Keywords

1 Introduction

Following technological advancement in data infrastructure as well as tools and techniques for analytics and data mining, business intelligence (BI) has increasingly attracted research attention in information systems [5]. Recent conceptualizations view BI as the ability to acquire and apply actionable knowledge to make decisions [8]. As a multidisciplinary concept, BI lacks a consensual definition [7, 16]. However, in information systems, BI refers to the use of information and communication technologies (ICTs) for data gathering and storage to generate actionable knowledge for decision making [15, 17]. BI has generally been viewed as a process [15]. However, this study argues that beyond being a process, BI can also be an output as actionable knowledge.

Thus far, organisational semiotics research on BI remains limited. The few studies on the subject have focused largely on data visualization [11, 13], which is only a component of the final stage of the BI process. As a result, not much is known about BI process in organisational semiotics. A recent study on information architecture [21] makes a case for increasing the scope of BI research in organisational semiotics. The current study responds to such a call by developing a semiotic informed BI architecture.

The rest of the paper is structured as follows. Section 2 reviews related works on knowledge hierarchy and BI systems. Section 3 presents semiotic framework and semiotic activity hierarchy as the study’s theoretical foundation. Section 4 presents BI experience of a manufacturing firm’s human resource intelligence system as a case for developing and evaluating the BI architecture. Section 5 develops the BI architecture based on the related works, the theoretical foundation and the case study through an iterative process. Section 6 discusses the results of the study. Finally, Sect. 7 provides the conclusion with suggestions for future research.

2 Related Works

2.1 The Knowledge Hierarchy

Knowledge hierarchy [1, 18], also called information hierarchy or wisdom hierarchy, represents the structural and functional relationships between data, information, knowledge and sometimes wisdom [4, 18]. Figure 1 shows the knowledge hierarchy and its layers.

Fig. 1.
figure 1

Knowledge hierarchy [18]

Like knowledge itself, concepts within the hierarchy lack consensual definitions across disciplines. Table 1 however offers generic definitions as used in information systems [e.g., 4, 18]. Data refers to symbolic facts captured and stored in media; information constitutes statements with meanings; knowledge refers to true statements that are socially believed and verified; while wisdom refers to applied knowledge judged to be right and socially acceptable.

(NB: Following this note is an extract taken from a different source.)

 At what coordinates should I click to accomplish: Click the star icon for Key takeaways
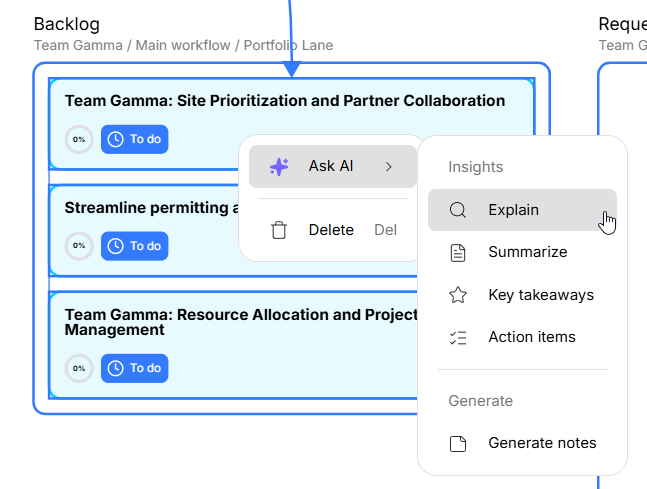pos(458,295)
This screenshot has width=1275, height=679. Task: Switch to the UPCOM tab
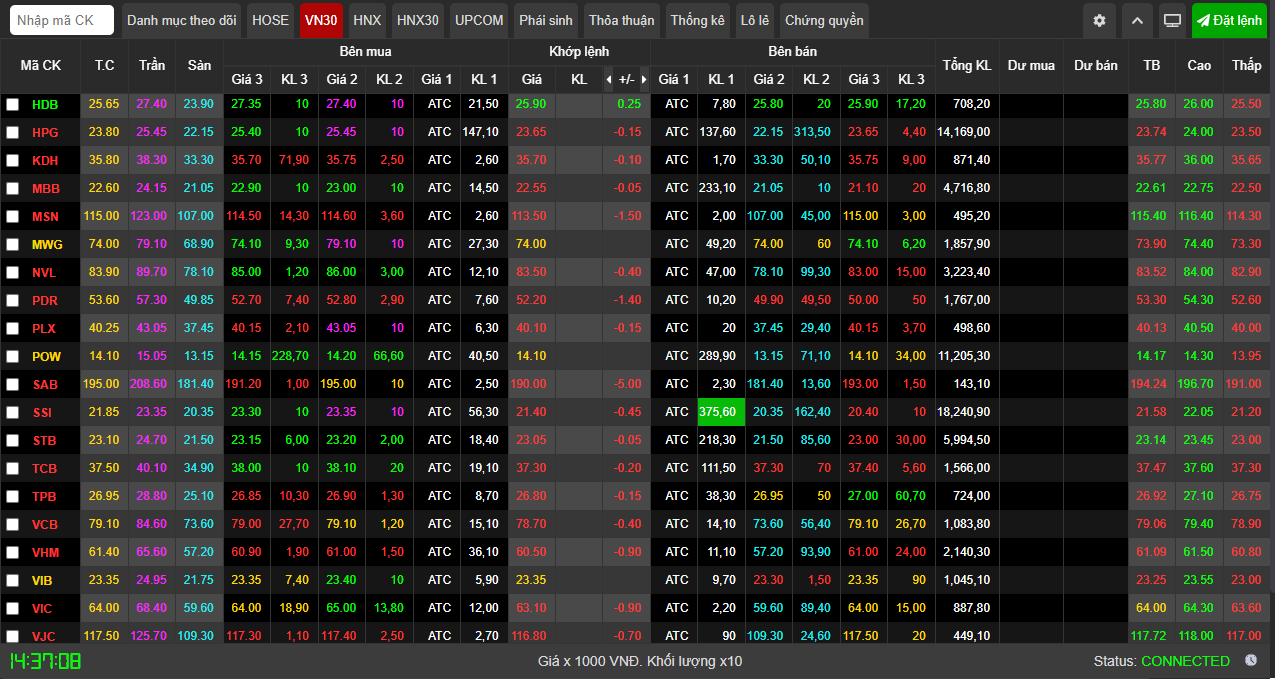pos(479,20)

Table 1. Definitions of knowledge hierarchy concepts

The functional perspective shows the hierarchy as dynamic interactions between the elements. Thus, data undergoes processing to derive information, which is analyzed to generate knowledge, which is judged or assessed to get wisdom. Knowledge hierarchy has been applied with semiotic framework in organisational semiotics research [e.g., 2]. However, its relationship with BI remains limited. The current study therefore adapts the knowledge hierarchy to derive an intelligence hierarchy as part of the process for developing the BI architecture.

2.2 Business Intelligence Systems

Business intelligence systems [17] refer to a collection of technologies and techniques for capturing, preparing and transforming data into knowledge for decisions. Figure 2 shows a framework for BI system and related components.

Fig. 2.
figure 2

Business intelligence system [17]

Figure 2 presents four stages of the BI system and an embedded three-layer model. The stages comprise data, information, knowledge and decisions. Each stage has underlying techniques supported by relevant tools. Thus, first data collection and consolidation techniques use ETL, data warehouse and database tools to generate data. Second, data analyses and reporting techniques depend on OLAP and query tools to generate information. Finally, data drilling uses data mining tools to generate knowledge to support decisions for improved business processes and competitiveness.

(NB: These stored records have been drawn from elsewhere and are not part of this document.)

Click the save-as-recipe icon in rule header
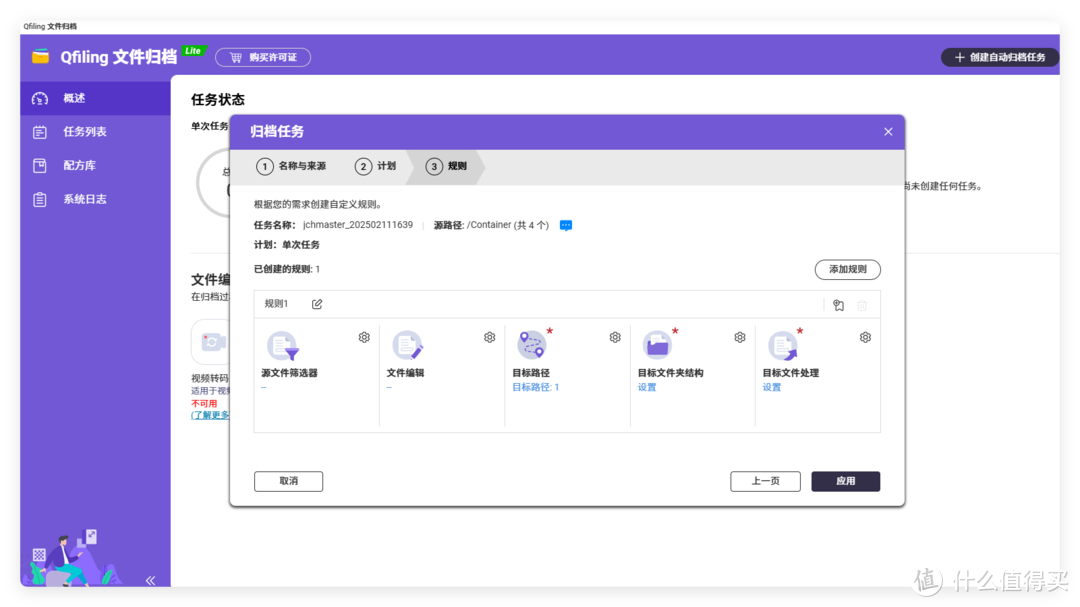This screenshot has width=1080, height=607. tap(838, 305)
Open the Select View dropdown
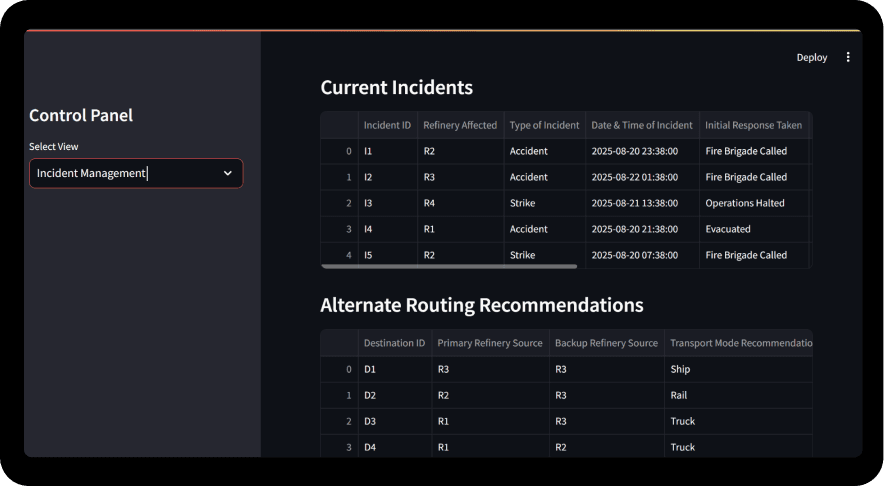 [x=135, y=173]
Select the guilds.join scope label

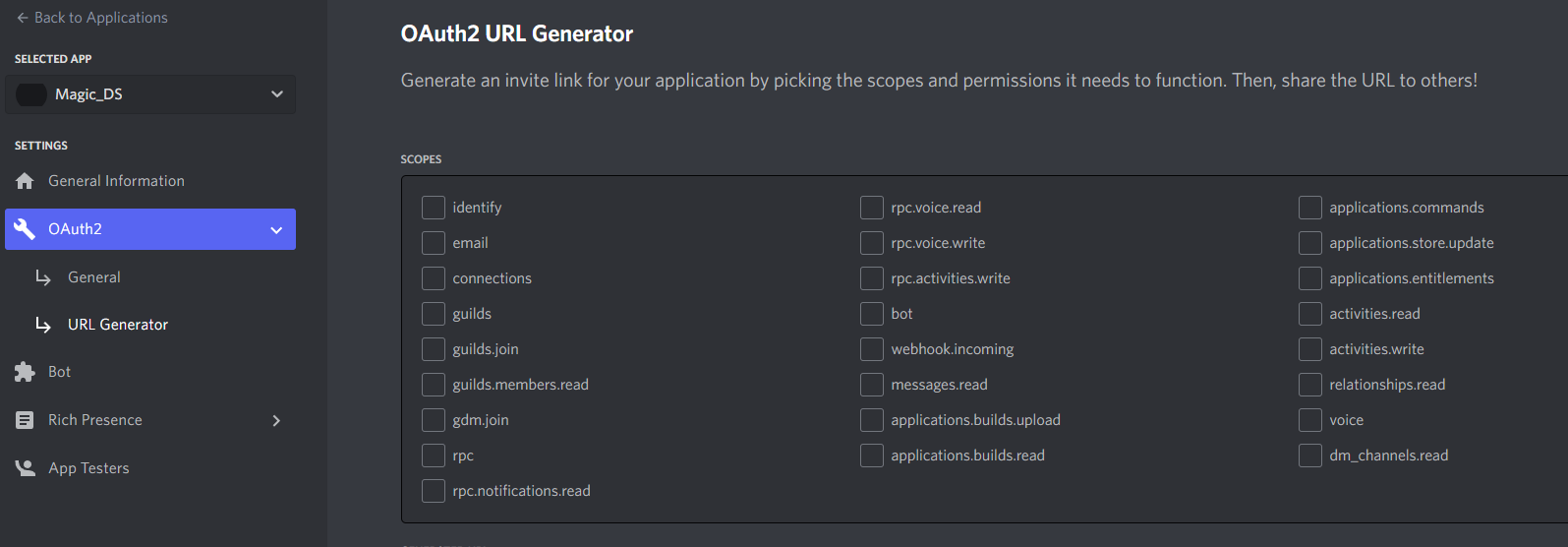[x=486, y=349]
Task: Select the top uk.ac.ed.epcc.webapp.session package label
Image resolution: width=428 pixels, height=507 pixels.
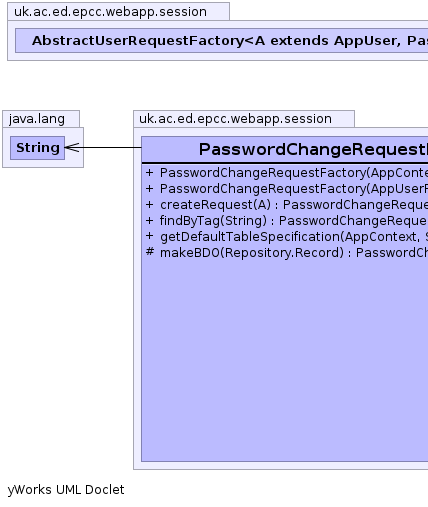Action: (x=110, y=12)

A key limitation of the intelligence system is the failure to conceptualise and incorporate intelligence as a fundamental component of the model. Thus, the model uses BI only as a process and not as an output that emerges at some point of the intelligence process. In simple terms, not all knowledge may be useful for decision making. To address this limitation, this study draws on the BI system to develop the organisational semiotics informed BI architecture in Sect. 4.2.

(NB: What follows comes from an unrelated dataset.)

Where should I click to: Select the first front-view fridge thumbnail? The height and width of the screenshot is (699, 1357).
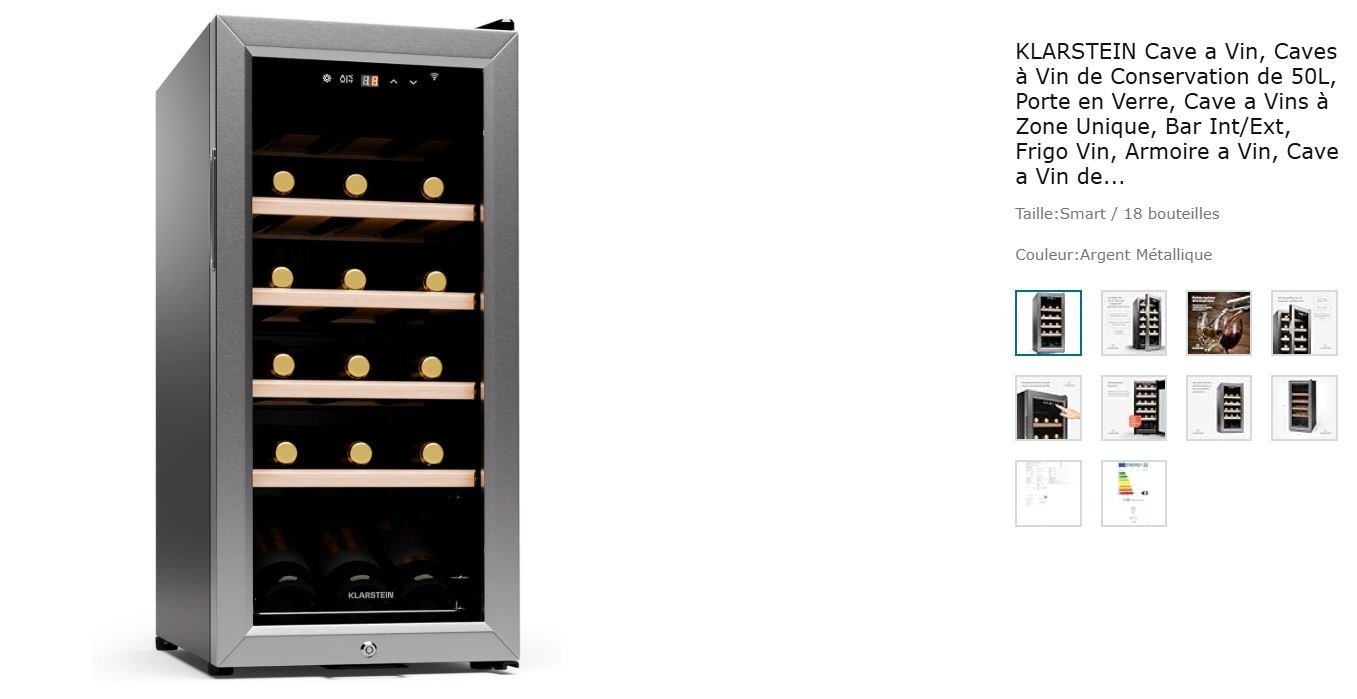click(1048, 323)
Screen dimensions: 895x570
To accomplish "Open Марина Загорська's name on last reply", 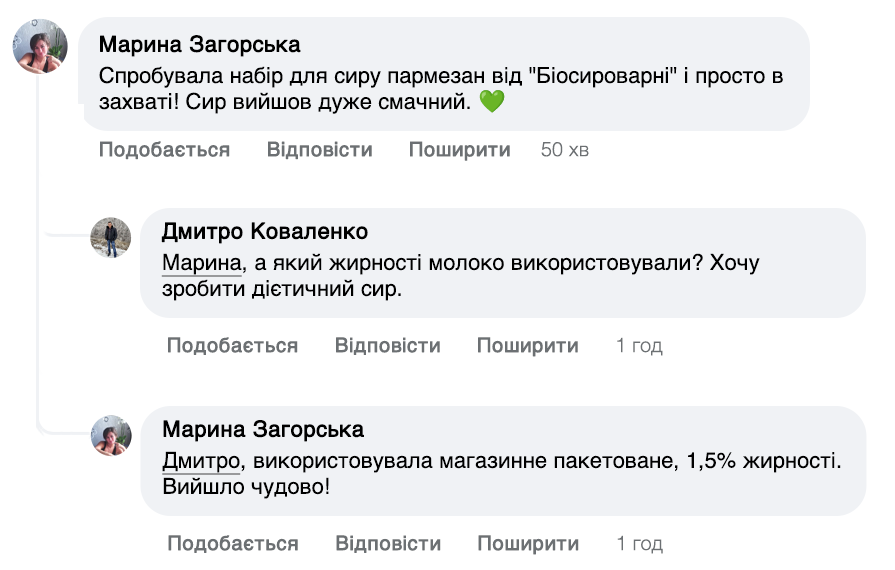I will click(262, 430).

3 Organisational Semiotics

Organisational semiotics draws on signs to study information and communication systems in organisational context [10, 12]. A sign refers to whatever that stands to someone for something [9]. The current study draws on the semiotic frameworks and semiotic activity hierarchy as a combined theoretical foundation for the BI architecture.

3.1 Semiotic Framework

The semiotic framework (also called semiotic ladder) hierarchically structures sign systems into technical and social layers as shown in Fig. 3.

Fig. 3.
figure 3

Adapted from [14]

Generic semiotic framework:

The technical layers comprise the physical, empirical and syntactic. First, the physical constitutes the material and digital components of signs. Second, the empirical concerns observable properties of signals as signs in transmission through a communication medium such as speed, capacity, efficiency and errors. Third, the syntactic concerns rules and standards regarding the physical composition and structure of a sign.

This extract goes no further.